7. Biopsy pleura. Pemeriksaan histopatologi satu atau beberapa contoh jaringan
pleura dapat menunjukkan 50%-75% diagnosis kasus- kasus pleuritis tuberkulosa
dan tumor pleura.
Setelah dilakukan aspirasi cairan pleura, keluhan sesak pada pasien semakin
berkurang, namun pasien merasakan nyeri dada kanannya, hal ini bisa disebabkan oleh
tindakan apirasi yang mengenai pleura parietalis, dimana pada pleura parietalis tersebut
terdapat banyak reseptor saraf sensoris yang peka terhadap nyeri dan suhu. Setelah pasien
di follow up beberapa hari, pada pemeriksaan fisik paru masih ditemukan perkusi redup
dan auskultasi terdengar vesikuler yang melemah disertai rhonki pada paru kanan. Untuk
itu pada tanggal 26 Mei dilakukan foto thorak ulang, dan didapatkan gambaran radioopac
pada paru kanan, yang menunjukkan masih ada cairan dalam paru pasien. Serta
direncanakan lagi untuk dilakukan aspirasi cairan pleura pada pasien.

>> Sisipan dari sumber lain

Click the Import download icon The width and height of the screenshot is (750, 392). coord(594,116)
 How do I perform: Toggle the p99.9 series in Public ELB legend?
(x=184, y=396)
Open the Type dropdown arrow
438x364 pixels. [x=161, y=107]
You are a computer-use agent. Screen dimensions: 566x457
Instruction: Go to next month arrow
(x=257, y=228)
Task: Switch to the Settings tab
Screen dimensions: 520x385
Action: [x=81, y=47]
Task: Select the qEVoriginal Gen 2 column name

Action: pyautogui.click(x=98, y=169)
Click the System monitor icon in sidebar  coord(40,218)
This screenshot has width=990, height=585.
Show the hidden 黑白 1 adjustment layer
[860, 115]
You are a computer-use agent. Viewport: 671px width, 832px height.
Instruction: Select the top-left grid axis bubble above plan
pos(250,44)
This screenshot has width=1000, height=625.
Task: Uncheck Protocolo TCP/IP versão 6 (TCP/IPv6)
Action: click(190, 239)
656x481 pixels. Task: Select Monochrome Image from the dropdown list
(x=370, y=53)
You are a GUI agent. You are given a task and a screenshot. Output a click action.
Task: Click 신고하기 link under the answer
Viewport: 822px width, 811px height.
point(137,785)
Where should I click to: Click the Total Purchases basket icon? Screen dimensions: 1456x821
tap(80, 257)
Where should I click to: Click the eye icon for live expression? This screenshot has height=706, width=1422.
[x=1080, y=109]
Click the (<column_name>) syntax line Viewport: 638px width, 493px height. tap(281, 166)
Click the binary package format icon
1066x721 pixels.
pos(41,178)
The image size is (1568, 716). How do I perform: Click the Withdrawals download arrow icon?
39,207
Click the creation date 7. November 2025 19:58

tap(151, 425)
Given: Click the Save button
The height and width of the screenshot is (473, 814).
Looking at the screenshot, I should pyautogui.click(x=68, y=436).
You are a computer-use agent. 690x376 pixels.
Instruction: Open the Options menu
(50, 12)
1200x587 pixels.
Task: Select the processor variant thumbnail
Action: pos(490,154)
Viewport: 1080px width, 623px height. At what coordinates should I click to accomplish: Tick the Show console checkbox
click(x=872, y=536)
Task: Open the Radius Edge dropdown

Selain dilakukan aspirasi cairan pleura, pada pasien ini juga diberikan terapi
medikamentosa untuk TB yakni penyakit yang mendasarinya. Pengobatan yang diberikan
berupa OAT kategori 1 (2RHZE/ 4H3R3), yang diberikan untuk pasien baru dengan
kriteria:
1. Pasien baru TB paru BTA positif
2. Pasien TB paru BTA negative foto toraks positif
3. Pasien TB ekstra paru
Tujuan pengobatan ini adalah untuk menyembuhkan pasien, mencegah kematian,
mencegah kekambuuhan, memutus rantai penularan dan mencegah terjadinya resistensi
kuman terhadap OAT. Apabila telah dilakukan aspirasi cairan pleura serta pengobatan
yang teratur dan adekuat dapat dipastikan bahwa prognosis pasien ini adalah baik.